● **Excerpt**
Proof. Consider a directed graph with 2^{n} vertices, one for each configuration, and edges corresponding to the action of Rule 110. Each vertex has outdegree 1, so the number of paths of length t is 2^{n}. Thus, if E is chosen uniformly at random, then the expected number of length-t paths ending at E is 1, so this number is at most p(n) with probability at least 1-1/p(n). In this case we can trace t steps backward from E in time O(ntp(n)), maintaining a list of all possible predecessors, and then evaluate Φ on each.
Nevertheless, since Rule 110 is universal, the following intuition suggests that Init_{110}(Φ) should be NP-complete for some Φ. Given a Boolean formula Ψ and proposed solution X, we could create an initial condition I(Ψ,X) corresponding to a Turing machine that checks whether X satisfies Ψ; and if it does, erases X, preserves Ψ, and goes into an ‘accept’ state A(Ψ). Then by having Φ verify that the initial condition is of legal form, we could reduce the problem of whether Ψ is satisfiable to that of whether there exists a legal initial condition that evolves to E=A(Ψ).
This intuition fails for an interesting reason. Cook’s proof that Rule 110 is universal relies on simulating ‘cyclic tag systems,’ a variant of the tag systems studied in the 1960′s by Cocke and Minsky [4] among others (see also p. 670 of Wolfram). However, though Wolfram does not discuss this explicitly in the book, the known simulations of Turing machines by tag systems require exponential slowdown. To prove thatInit_{110}(Φ) is NP-complete, what is needed is to show that Rule 110 allows efficient simulation of Turing machines.

● **Data segment**
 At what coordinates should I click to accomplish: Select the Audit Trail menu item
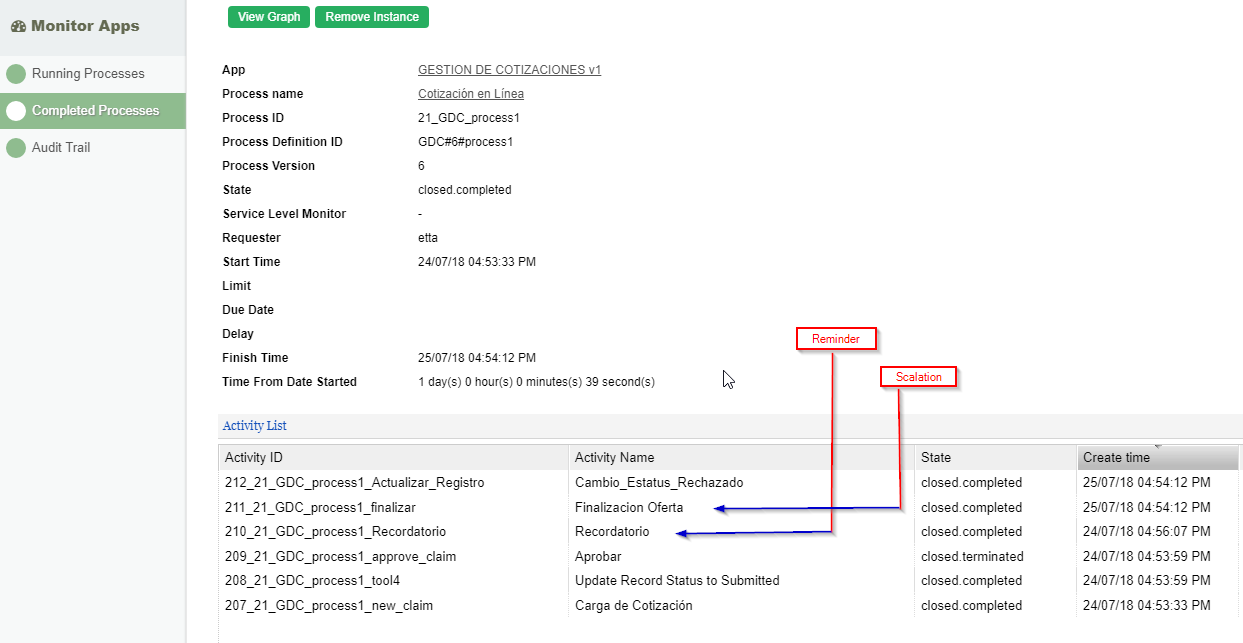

● **Task objective**
Extend the passage on Rule 110 and NP-completeness, starting right after its final sentence.

● **Response for this exercise**
In summary, there are many fascinating complexity questions about one-dimensional cellular automata, as well as about typical instances of NP-complete problems. But it is unclear why the Principle of Computational Equivalence should yield more insight into these questions than the standard techniques of computational complexity.
3. Fundamental Physics
The most interesting chapter of A New Kind of Science is the ninth, on ‘Fundamental Physics.’ Here Wolfram confronts general relativity and quantum mechanics, arguably the two most serious challenges to a view of nature based on deterministic cellular automata. He conjectures that spacetime is discrete at the Planck scale, of about 10^{-33} centimeters or 10^{-43} seconds. This conjecture is not new, and has received considerable attention recently in connection with the holographic principle [3] from black hole thermodynamics, which Wolfram does not discuss (note 3). But are new ideas offered to substantiate the conjecture?
For Wolfram, spacetime is a causal network, in which events are vertices and edges specify the dependence relations between events. Pages 486-496 and 508-515 discuss in detail how to generate such a network from a simple set of rules. In particular, we could start with a finite undirected ‘space graph’ G, assumed to be regular with degree 3 (since higher-degree vertices can be replaced by cycles of degree-3 vertices). We then posit a set of update rules, each of which replaces a subgraph by another subgraph with the same number of outgoing edges. The new subgraph must preserve any symmetries of the old one. Then each event in the causal network corresponds to an application of an update rule. If updating event B becomes possible as a result of event A, then we draw an edge from A to B. As pointed out to us by Rowland [13], it is important to keep in mind the distinction between the causal network and the space graph G.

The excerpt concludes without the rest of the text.